The research findings also motivated ONS to provide additional funding to ensure further impact:

e. The award in May 2013 of internal ONS funding to complete the roll-out of the full suite of UWE tools and an integrated work-flow that protects the Business Related Employment Statistics from autumn 2013,

f. The award in spring 2013 of ONS internal funding for the development work needed to complete the incorporation in early 2014 of UWE's unpicker algorithm into the desktop workflow management system at ONS's Business Statistics Methods Unit.

There are three groups of beneficiaries of UWE's research:

  1. Respondents to data surveys (such as individuals and businesses), that supply the source information and who have now been protected by guaranteed confidentiality. Fortunately, to date there have been no (highly publicised) breaches, although the existence of increased computer power and sophistication make this ever more likely.
  2. Data providers (not ONS and NSAs), such as local and central government agencies, the NHS, businesses and other organisations. The new ability to rapidly validate their tables prior to publication has allowed them to meet their duty of trust with confidence. The release of the updated tau-Argus software (and, in ONS's case, the direct deployment of UWE's programs) meant that many of the world's NSAs are now able to meet their legal obligation to protect the confidentiality of the information provided to them (while noting that to date there has never been a (widely publicised) problem to have undermined confidence). Data providers now also benefit from faster automated tools for creating protected tables that replace manual and/or ad-hoc methods used for larger and/or more detailed datasets. This enables more frequent and flexible release of valuable data into the public domain.
  3. Data users (for example strategic planners and policymakers in business, health, and government), who now benefit from improved access to more detailed information. Providing greater data availability is in line with the National Data Strategy developed by the UK Data Forum who has stated that "the value to the UK of good data has never been greater". This has also benefitted the official Open Data Initiative that aims to make available as much government data as possible.

The unpicker algorithm has now been deployed at ONS and has since 2012 also been incorporated within the tau-Argus tool maintained by the Central Bureau of Statistics (CBS), Netherlands (S2), and used by NSAs worldwide. This has had a significant trans-European and worldwide impact given that tau-Argus is the most popular SDC tool in use throughout the world. It was funded by Eurostat and is maintained by Statistics Netherlands. It incorporates many cell suppression methods and is free to use.

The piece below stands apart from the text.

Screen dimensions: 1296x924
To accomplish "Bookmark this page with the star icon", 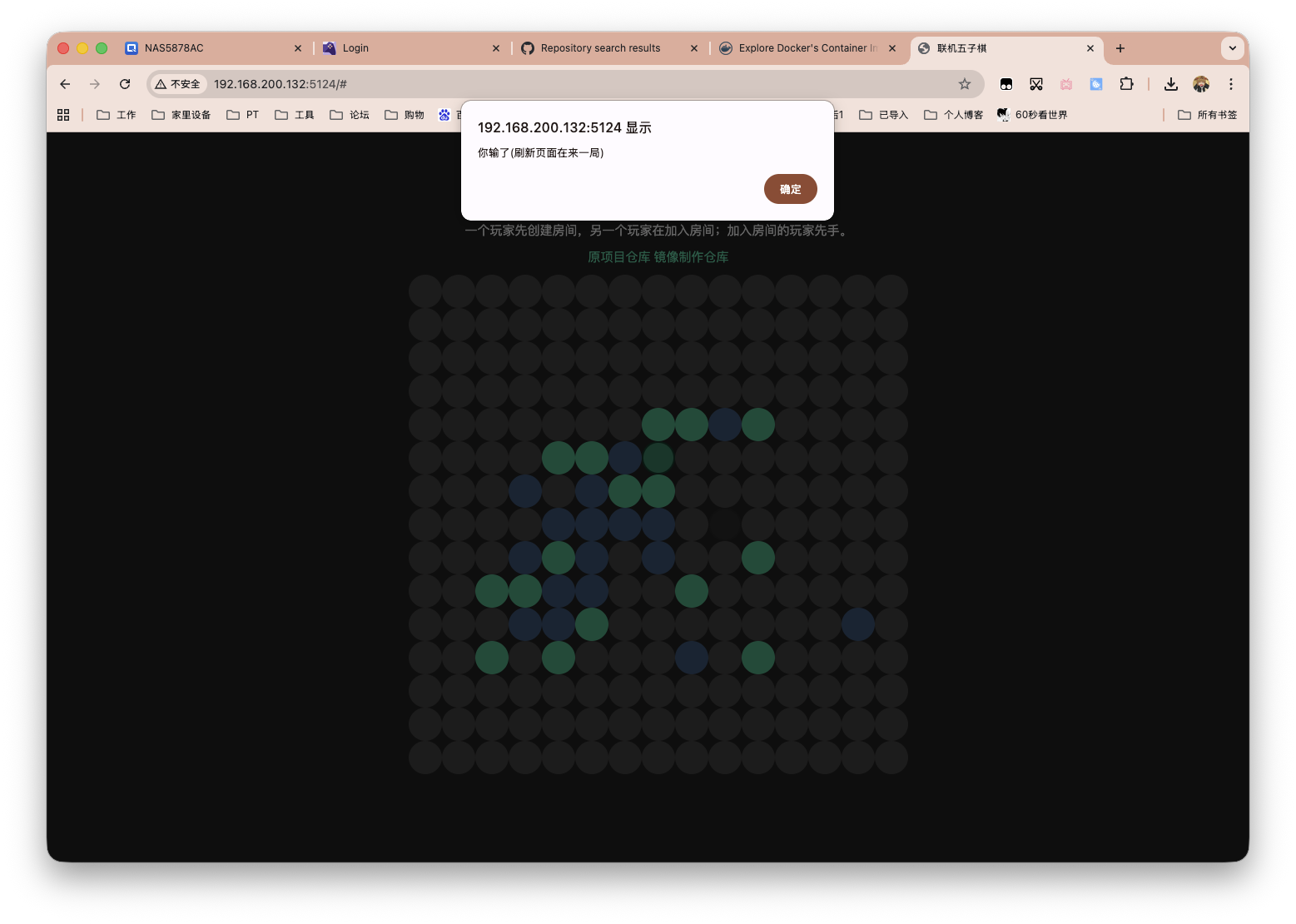I will pyautogui.click(x=964, y=84).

Strategically, the impact of UWE's research represents a major milestone on the path to "information on demand", with the aim for a fundamental shift in the relationship between data providers and clients. Improved access to information enables business, government or other agencies to make more informed choices and leads to more efficient and effective planning and resource utilisation.

Sources to corroborate the impact

[text removed for publication]

Testimonial letters listed below are available from UWE, Bristol.

S1. Testimonial from Head of Collection and Editing Methods and Statistical Computing Unit, Office for National Statistics, Newport.

S2. Testimonial from former tau-Argus project manager (now retired), Statistics Netherlands. Corroborates that UWE research enabled Statistics Netherlands to protect large tables, and that nationals statistics agencies have been enabled to increase the amount of aggregated information published whilst protecting them from attacks to breach contributors' confidentiality.